— What the task requires —
Retype every line below precisely as it appears.

(Input material)

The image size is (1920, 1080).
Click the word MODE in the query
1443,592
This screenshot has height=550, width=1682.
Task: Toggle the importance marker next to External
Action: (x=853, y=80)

(End Input material)

— Output of the exercise —
The image size is (1920, 1080).
Click the word MODE in the query
1443,592
This screenshot has height=550, width=1682.
Task: Toggle the importance marker next to External
Action: (x=853, y=80)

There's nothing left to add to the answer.